■ WHAT TO PRODUCE ■
Return, exactly as written, every line from the first line of the data below through the line that contains "Task: Click the Discord external link icon".

■ DATA FOR THIS EXERCISE ■
Segment Open
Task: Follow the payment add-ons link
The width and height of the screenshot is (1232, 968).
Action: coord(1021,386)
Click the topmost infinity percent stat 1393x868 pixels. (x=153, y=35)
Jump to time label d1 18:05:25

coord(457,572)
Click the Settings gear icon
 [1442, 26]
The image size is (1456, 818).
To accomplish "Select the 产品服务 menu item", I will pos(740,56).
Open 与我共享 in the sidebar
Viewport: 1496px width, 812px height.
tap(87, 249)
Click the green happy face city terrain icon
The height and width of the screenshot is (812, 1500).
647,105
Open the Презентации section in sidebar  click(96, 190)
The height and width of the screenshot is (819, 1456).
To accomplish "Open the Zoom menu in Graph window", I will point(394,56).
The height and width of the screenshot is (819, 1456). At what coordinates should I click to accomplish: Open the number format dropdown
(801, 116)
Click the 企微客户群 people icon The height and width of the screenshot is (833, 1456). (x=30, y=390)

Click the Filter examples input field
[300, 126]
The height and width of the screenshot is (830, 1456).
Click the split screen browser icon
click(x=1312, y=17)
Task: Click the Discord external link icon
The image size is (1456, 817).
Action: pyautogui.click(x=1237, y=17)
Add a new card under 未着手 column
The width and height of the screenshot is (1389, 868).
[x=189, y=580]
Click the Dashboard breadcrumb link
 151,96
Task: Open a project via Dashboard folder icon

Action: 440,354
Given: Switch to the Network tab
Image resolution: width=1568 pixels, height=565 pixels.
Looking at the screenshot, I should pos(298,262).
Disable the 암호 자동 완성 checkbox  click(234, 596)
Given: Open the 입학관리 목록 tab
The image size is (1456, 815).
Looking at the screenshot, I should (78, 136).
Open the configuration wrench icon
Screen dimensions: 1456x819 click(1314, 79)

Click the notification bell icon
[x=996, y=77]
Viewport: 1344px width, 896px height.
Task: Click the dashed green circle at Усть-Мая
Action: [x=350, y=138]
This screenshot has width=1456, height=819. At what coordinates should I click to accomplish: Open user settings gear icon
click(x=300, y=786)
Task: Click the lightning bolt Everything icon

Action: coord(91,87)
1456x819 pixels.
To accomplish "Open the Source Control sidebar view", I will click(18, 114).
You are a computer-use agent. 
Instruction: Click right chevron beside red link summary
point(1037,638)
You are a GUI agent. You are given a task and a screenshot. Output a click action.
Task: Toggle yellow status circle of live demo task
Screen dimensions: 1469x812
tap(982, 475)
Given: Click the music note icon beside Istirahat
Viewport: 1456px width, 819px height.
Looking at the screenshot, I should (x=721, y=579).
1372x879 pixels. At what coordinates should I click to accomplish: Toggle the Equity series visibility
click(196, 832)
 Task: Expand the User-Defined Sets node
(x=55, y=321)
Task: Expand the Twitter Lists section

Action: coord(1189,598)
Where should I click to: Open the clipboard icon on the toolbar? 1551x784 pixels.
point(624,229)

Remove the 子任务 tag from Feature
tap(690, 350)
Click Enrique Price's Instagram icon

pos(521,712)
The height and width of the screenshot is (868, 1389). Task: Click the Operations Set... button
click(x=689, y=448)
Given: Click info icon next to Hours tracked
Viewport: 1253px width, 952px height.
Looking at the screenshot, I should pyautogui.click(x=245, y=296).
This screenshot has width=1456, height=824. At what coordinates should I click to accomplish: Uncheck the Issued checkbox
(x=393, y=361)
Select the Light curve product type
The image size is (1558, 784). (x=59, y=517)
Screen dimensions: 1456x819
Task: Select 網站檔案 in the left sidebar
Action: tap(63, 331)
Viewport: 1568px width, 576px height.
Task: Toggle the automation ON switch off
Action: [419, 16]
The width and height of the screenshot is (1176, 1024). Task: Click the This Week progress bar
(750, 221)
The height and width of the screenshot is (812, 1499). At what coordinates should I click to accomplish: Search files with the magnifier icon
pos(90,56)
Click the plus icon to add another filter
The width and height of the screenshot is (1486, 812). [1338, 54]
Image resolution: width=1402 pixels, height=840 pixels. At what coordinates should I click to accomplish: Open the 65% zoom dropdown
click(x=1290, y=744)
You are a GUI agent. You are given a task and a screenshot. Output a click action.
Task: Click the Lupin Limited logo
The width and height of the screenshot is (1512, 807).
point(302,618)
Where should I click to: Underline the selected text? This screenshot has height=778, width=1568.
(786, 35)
Segment Closed
■ SOLUTION TO THIS PROBLEM ■
Task: Follow the payment add-ons link
The width and height of the screenshot is (1232, 968).
Action: coord(1021,386)
Click the topmost infinity percent stat 1393x868 pixels. (x=153, y=35)
Jump to time label d1 18:05:25

coord(457,572)
Click the Settings gear icon
 [1442, 26]
The image size is (1456, 818).
To accomplish "Select the 产品服务 menu item", I will pos(740,56).
Open 与我共享 in the sidebar
Viewport: 1496px width, 812px height.
tap(87, 249)
Click the green happy face city terrain icon
The height and width of the screenshot is (812, 1500).
647,105
Open the Презентации section in sidebar  click(96, 190)
The height and width of the screenshot is (819, 1456).
To accomplish "Open the Zoom menu in Graph window", I will point(394,56).
The height and width of the screenshot is (819, 1456). At what coordinates should I click to accomplish: Open the number format dropdown
(801, 116)
Click the 企微客户群 people icon The height and width of the screenshot is (833, 1456). (x=30, y=390)

Click the Filter examples input field
[300, 126]
The height and width of the screenshot is (830, 1456).
Click the split screen browser icon
click(x=1312, y=17)
Task: Click the Discord external link icon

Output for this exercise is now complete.